King Charles III (2019)
Starting at $17
- Presented by: Colorado Shakespeare Festival
- Runtime: TBD
- Intermission: One
- Venue: Roe Green Theatre (Indoors)
- University Theatre Building, 261 University of Colorado, Boulder, CO 80302
Without my voice, and spirit, I am dust,
This is not what I want, but what I must.
In "King Charles III," playwright Mike Bartlett uses Shakespearean verse to envision a near future where personal privacy, public betrayals and a threat to free press collide in the days following the death of Queen Elizabeth II. Don’t miss this rare opportunity to see the royal family reimagined in the regional premiere of the Critic’s Circle Award-winner and Olivier Award-winner for Best New Play, as well as Tony nominee for Best New Play.
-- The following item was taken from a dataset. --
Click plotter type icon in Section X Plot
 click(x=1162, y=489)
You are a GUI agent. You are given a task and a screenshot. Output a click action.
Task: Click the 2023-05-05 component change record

Since 1958, the Colorado Shakespeare Festival has delighted audiences with professional theatre on the CU Boulder campus. Complete your Colorado summer with this future history play in the elegant University Theatre.
Performance dates and times:
Thursday, Aug. 8, 7:30 p.m. $17-$51
Friday, Aug. 9, 7:30 p.m. $20-$65
Sunday, Aug. 11, 2 p.m. $33-$83
Buying options
Discounts for groups, youth, seniors, students, active military, CU employees and season ticket orders. Learn more
More about the show:
Read morePlot synopsis
The Queen is dead. Long live the King. In the wake of Queen Elizabeth II’s funeral, the royal family adjusts to new roles. Charles grieves his mother and considers the King he will become. Prince Harry blows off steam with friends Spencer and Cootsey and is introduced to a young revolutionary named Jess, who offers him the chance to try on life as a commoner.
Meanwhile, the not-yet-crowned King Charles expresses concern to Prime Minister Evans about a new bill that restricts freedom of the press in exchange for better protections of individual privacy. Despite his family’s history with the paparazzi, Charles is convinced the bill dangerously erodes British freedoms, while Evans argues regulation of the press is long overdue and supported by popular opinion. Mrs. Stevens, leader of the opposition party, suggests that as King, Charles is more than a figurehead, and he can stop the bill by refusing to sign. Charles thinks he glimpses a ghost who whispers he’ll be the greatest king of all.
As Harry and Jess’s relationship develops, an ex-boyfriend blackmails Jess with compromising photos. She requests help from the royal family’s press secretary, James Reiss, who suggests leaving Harry is the best way to protect them both.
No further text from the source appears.